■ Document section:
** Begin **

The Sommeiller Mountain-Boring Machine

The Sommeiller Mountain-Boring Machine

You might think that “boring mountains” is an odd title for a blog that promotes the study of mountains.  But today marks the anniversary of the death of an engineer who supervised the first major boring of a mountain anywhere on Earth when he drilled an 8-mile-long (13-km) 2-track railway tunnel through the Alps. In 1871, the tunnel that Gemain Sommeiller created was completed – after 13 years of digging.

When the tunnel linking Italy and France was started, only 8 inches (20 cm) of mountain was gnawed away each day. But Sommeiller soon replaced the men with picks with the tunnel-making machine you see in the photo above. (Even in 1871 some sort of hard hat was part of adigger’s attire.) Sommeiller built a water reservoir high in the mountains to generate the pressure needed to charge a pneumatic system he designed. Boring was suddenly 20 times faster. During the decade of machine-drilling, dynamite had been invented and the project put the stuff to good use, even using some of the first electic charging to ignite the sticks.

** End **

■ Tasks to carry out:
[1] Quote the article on the Sommeiller boring machine word for word, starting at the words "You might think" and stopping after "years of digging.".
[2] Extend the article on the Sommeiller boring machine with a few sentences that pick up after its final one.

[Text and item location entries]
** Begin **

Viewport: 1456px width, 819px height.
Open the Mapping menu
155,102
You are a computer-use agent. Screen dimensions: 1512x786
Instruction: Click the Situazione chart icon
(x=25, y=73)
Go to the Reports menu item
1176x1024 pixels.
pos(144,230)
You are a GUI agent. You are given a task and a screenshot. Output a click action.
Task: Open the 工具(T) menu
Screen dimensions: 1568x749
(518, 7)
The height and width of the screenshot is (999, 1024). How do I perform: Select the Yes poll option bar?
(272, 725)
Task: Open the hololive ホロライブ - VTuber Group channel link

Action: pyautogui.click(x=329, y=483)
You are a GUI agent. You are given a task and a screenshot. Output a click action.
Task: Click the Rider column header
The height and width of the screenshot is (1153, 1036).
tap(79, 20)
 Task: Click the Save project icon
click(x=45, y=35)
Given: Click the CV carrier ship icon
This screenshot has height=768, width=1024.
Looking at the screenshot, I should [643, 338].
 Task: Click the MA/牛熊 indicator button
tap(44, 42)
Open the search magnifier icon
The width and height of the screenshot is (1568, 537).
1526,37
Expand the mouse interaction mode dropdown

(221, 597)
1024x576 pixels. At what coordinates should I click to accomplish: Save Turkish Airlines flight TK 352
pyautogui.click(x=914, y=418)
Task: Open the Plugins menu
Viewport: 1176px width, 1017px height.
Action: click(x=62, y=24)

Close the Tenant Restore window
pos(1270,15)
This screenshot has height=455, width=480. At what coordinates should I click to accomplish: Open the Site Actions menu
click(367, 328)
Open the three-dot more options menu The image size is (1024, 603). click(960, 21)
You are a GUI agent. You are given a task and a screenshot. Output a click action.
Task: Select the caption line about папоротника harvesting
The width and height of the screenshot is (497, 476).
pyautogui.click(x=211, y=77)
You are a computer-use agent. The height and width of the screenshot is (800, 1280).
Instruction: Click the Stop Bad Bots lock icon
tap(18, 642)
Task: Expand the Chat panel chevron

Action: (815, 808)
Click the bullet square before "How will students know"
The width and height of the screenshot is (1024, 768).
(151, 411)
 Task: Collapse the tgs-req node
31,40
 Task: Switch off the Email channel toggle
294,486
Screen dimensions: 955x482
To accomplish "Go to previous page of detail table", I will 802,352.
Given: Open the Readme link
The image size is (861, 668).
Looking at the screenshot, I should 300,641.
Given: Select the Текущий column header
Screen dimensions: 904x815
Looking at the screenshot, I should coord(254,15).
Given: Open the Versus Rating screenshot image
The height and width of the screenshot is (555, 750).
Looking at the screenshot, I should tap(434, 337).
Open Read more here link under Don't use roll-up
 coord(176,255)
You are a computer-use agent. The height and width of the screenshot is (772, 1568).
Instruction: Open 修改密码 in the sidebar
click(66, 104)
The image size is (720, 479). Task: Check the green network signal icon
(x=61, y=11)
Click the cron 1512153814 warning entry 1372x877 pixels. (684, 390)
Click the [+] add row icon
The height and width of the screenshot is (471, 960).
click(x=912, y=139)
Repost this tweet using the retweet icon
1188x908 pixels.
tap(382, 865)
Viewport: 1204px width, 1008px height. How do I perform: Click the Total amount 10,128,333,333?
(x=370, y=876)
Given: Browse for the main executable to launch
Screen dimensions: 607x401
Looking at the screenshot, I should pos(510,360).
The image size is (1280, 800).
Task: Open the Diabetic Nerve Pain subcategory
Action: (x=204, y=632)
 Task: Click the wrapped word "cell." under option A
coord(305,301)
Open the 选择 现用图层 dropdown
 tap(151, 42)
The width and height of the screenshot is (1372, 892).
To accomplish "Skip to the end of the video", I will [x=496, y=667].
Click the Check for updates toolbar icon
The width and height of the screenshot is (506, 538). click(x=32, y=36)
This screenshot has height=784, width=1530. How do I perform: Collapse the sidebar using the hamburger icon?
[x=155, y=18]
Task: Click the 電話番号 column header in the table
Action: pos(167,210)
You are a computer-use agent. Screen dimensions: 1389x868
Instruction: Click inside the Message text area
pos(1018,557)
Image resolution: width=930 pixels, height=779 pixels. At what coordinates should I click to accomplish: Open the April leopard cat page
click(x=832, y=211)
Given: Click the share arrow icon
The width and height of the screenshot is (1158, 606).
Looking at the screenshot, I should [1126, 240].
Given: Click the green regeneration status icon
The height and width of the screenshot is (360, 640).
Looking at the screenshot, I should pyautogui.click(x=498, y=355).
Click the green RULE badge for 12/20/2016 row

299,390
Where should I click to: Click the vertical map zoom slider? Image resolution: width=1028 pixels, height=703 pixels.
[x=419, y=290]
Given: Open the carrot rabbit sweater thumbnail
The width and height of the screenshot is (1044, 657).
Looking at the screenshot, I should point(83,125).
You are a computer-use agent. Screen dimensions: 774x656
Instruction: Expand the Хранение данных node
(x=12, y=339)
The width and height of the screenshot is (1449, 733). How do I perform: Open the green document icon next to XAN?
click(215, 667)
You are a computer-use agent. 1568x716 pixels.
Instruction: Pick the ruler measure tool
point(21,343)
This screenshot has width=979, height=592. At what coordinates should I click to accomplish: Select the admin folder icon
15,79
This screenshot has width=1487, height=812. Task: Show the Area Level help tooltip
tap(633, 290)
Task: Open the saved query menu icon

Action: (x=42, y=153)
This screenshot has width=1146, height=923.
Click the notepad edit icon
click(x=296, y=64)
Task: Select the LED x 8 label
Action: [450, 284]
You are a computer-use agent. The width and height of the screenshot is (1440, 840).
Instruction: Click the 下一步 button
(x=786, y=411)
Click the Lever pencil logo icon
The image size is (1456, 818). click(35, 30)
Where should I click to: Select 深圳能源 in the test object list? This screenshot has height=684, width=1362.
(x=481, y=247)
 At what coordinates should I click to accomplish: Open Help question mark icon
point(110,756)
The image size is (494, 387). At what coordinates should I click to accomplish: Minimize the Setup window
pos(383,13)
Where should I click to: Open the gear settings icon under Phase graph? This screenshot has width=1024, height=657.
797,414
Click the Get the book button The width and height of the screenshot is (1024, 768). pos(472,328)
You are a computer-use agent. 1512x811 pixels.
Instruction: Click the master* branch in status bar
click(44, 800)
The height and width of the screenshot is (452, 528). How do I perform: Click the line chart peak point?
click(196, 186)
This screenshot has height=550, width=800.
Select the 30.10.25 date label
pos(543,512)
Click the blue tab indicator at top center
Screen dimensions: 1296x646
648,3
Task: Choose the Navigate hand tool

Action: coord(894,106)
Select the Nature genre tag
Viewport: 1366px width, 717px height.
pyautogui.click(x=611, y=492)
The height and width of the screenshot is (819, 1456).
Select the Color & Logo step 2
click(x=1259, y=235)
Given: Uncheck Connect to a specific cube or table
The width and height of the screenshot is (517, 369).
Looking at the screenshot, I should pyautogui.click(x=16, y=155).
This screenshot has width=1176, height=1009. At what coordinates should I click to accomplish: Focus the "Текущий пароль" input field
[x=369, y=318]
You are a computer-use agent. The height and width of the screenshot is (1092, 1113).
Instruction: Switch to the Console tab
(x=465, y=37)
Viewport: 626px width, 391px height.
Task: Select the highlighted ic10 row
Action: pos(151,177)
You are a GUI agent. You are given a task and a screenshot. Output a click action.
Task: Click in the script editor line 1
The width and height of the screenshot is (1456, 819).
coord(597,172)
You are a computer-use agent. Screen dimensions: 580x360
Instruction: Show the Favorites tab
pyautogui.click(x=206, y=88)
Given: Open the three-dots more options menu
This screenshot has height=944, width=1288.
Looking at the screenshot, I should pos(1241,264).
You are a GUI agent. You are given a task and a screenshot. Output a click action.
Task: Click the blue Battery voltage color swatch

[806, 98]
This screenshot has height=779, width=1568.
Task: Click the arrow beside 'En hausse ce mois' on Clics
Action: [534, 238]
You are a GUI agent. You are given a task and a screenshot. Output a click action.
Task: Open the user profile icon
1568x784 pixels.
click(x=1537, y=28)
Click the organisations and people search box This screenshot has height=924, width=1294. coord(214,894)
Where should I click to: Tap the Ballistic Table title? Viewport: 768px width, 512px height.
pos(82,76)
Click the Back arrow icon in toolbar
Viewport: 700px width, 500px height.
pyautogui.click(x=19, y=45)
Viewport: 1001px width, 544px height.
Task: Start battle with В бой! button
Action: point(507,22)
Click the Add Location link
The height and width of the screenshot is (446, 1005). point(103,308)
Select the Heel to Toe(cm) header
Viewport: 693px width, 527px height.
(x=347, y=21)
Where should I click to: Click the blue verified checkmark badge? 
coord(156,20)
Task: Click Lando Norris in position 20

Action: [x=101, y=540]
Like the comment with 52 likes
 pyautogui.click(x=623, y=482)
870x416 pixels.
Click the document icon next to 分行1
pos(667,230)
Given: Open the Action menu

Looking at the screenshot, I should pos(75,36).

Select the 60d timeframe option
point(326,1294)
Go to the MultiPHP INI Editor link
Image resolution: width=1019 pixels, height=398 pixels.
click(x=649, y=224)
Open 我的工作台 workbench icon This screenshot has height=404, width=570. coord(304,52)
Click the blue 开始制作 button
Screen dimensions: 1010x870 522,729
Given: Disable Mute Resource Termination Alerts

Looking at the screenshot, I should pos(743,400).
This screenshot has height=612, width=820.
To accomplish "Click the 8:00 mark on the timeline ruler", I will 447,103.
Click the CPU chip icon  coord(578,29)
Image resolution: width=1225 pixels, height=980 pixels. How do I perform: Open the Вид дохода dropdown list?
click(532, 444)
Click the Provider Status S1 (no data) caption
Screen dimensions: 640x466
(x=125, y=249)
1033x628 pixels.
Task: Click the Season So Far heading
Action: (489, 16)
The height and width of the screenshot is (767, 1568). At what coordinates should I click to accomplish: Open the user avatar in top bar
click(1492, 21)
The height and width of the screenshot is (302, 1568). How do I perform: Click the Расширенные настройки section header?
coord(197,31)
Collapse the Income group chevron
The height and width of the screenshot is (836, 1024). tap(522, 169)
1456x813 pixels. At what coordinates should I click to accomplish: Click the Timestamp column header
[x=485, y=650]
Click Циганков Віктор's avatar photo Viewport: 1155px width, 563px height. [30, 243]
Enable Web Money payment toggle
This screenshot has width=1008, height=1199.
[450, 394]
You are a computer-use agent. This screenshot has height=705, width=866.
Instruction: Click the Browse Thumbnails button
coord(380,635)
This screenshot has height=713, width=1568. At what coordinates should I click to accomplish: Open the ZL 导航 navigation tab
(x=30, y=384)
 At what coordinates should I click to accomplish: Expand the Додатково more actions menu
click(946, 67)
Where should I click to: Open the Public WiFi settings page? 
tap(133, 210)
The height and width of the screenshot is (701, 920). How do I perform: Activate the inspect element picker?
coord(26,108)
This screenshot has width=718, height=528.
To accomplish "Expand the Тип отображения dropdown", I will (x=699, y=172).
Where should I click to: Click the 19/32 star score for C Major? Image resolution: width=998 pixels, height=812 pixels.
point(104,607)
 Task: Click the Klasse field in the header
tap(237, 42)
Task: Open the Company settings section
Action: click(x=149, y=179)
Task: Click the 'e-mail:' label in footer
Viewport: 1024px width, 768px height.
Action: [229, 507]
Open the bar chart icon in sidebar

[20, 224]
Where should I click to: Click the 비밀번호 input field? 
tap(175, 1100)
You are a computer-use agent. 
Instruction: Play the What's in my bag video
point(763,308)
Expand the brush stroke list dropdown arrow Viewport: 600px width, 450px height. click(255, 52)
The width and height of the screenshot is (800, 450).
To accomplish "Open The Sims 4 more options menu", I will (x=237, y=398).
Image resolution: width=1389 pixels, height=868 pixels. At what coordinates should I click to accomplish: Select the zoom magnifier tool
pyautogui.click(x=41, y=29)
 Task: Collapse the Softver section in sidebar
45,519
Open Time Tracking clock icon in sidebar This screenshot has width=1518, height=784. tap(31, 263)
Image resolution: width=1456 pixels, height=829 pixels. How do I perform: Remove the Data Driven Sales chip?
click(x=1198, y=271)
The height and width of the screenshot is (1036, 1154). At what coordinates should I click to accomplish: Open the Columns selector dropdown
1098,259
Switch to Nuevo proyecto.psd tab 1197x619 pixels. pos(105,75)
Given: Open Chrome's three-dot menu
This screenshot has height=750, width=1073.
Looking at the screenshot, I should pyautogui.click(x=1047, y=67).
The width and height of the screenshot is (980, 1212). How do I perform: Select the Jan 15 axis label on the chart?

** End **

■ Outputs:
[1]
You might think that “boring mountains” is an odd title for a blog that promotes the study of mountains.  But today marks the anniversary of the death of an engineer who supervised the first major boring of a mountain anywhere on Earth when he drilled an 8-mile-long (13-km) 2-track railway tunnel through the Alps. In 1871, the tunnel that Gemain Sommeiller created was completed – after 13 years of digging.

[2]
The Mount Cenus Fréjus Rail Tunnel  was an engineering marvel when it opened in the fall of 1871. (I guess it still is, actually.) It was twice the length of any previous tunnel. When diggers met (the Italian team punctured a hole through to the French side in December, 1870), their floor was just 2 feet higher than the other side – but horizontally, it was a perfect match. Quite brilliant surveying.

There was likely a ribbon-cutting ceremony when the first train used the tunnel.  Unfortunately, Germain Sommellier was not the one with the scissors. He died July 11, 1871, aged 56. He lived long enough to see the tunnel completed, but the last rail spike wasn’t driven until a couple of months after his death.

Read the book, The Mountain Mystery.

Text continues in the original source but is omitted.